11. In Kerala State Ex-Service League [2004] 173 ELT 434 (Trib.-Bang), it was decided that to hold the appellants to be a security agency, Revenue had to establish that it was a commercial concern making profits. Dr. Jivaraj Mehta Smarak Health Foundation and Medical Centre was decided relying on the decision of the Tribunal in Collector of Cus., Madras v.
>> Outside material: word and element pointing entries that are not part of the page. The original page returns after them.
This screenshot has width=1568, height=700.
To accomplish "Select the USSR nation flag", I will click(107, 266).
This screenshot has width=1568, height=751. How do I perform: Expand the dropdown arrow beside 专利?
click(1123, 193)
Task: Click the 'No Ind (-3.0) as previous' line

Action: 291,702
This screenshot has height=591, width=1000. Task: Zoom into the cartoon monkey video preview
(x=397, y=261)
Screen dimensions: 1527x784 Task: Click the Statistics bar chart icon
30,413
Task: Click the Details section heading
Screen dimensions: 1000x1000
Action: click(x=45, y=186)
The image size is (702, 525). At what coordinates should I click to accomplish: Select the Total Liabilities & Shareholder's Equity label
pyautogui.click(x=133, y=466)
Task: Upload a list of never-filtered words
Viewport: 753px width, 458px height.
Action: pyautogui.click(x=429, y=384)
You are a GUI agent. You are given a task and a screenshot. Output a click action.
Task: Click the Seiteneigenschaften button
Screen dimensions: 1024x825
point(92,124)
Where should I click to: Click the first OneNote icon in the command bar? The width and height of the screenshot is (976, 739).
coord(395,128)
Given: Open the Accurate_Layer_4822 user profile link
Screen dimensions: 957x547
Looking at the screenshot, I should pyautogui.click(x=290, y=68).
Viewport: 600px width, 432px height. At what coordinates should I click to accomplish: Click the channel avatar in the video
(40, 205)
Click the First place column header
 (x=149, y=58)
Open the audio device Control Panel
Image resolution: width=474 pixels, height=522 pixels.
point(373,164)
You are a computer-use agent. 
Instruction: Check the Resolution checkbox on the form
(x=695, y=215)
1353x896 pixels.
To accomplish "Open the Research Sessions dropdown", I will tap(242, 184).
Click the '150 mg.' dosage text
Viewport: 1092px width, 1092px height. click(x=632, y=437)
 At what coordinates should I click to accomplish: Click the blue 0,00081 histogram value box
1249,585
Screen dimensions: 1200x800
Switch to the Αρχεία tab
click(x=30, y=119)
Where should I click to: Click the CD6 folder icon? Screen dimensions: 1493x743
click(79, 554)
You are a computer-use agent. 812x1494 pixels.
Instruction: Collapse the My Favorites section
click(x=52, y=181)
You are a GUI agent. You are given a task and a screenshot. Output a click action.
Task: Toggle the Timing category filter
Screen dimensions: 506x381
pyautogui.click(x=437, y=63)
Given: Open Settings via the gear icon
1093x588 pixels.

Murugappa Chettiar Research Centre , which had held that merely because some fee was charged for the service it would not make any institution a commercial institution, as commercial activity had a distinct connotation. In both the cases medical equipments were imported by research institutions and the research institutions were held to be not engaged in any commercial activity. In Commissioner of Central Excise, Mangalore v. Employ Me [2008] 12 VST 428 (CESTAT-B'lore) ; [2006] 4 STR 303 (Trib.-Bang), the Tribunal found that though the youth paid some fees to Employ Me for training, they did not make any profit out of their activity, so as to include it within the meaning of commercial concern. Respondent not being a commercial concern did not come under "manpower recruitment agency" liable to tax. A commercial concern meant a concern engaged in any activity with profit-motive.

12. We find that the appellants are recognised as a charitable organisation under the Income-tax Act, 1961. Though the appellants earned some surplus income from the activity of imparting education, we hold that activity they are engaged in is predominantly one of public utility benefiting eligible youth thereby sub-serving a much larger interest of providing useful talents to the industry and ultimately the economy of the country. No individual is gaining any monetary benefit out of the activity of GLIM. The appellants are housed in a small facility in Saidapet and propose to re-locate to spacious premises and own building to be constructed. They have already allocated most of the savings to achieve this objective. We find that the appellants are acting strictly in accordance with the MOA, imparting quality education which has received well deserved recognition.

13. Healthcare and education are social services essential to provide minimum quality of life to the people of a country. As the demand for these services cannot be met by the public sector alone, private sector fills the gap. For most of them in the private sector, health and education are lucrative business. However, we find that education in the instant case is not a business. The primary object of GLIM is to impart education. Profit making is not its main motive. The refrain of the several judicial authorities cited is that profit-motive characterises a commercial concern as against general public utility in the case of a charitable organisation. Therefore GLIM is not a commercial concern and the training or coaching provided by GLIM is not a commercial activity.

14. In the view we have taken of the issue on merits we do not consider it necessary to examine the question if the demand is time-barred. In the circumstances, we set aside the impugned order and allow the appeal filed by M/s. Great Lakes Institute of Management?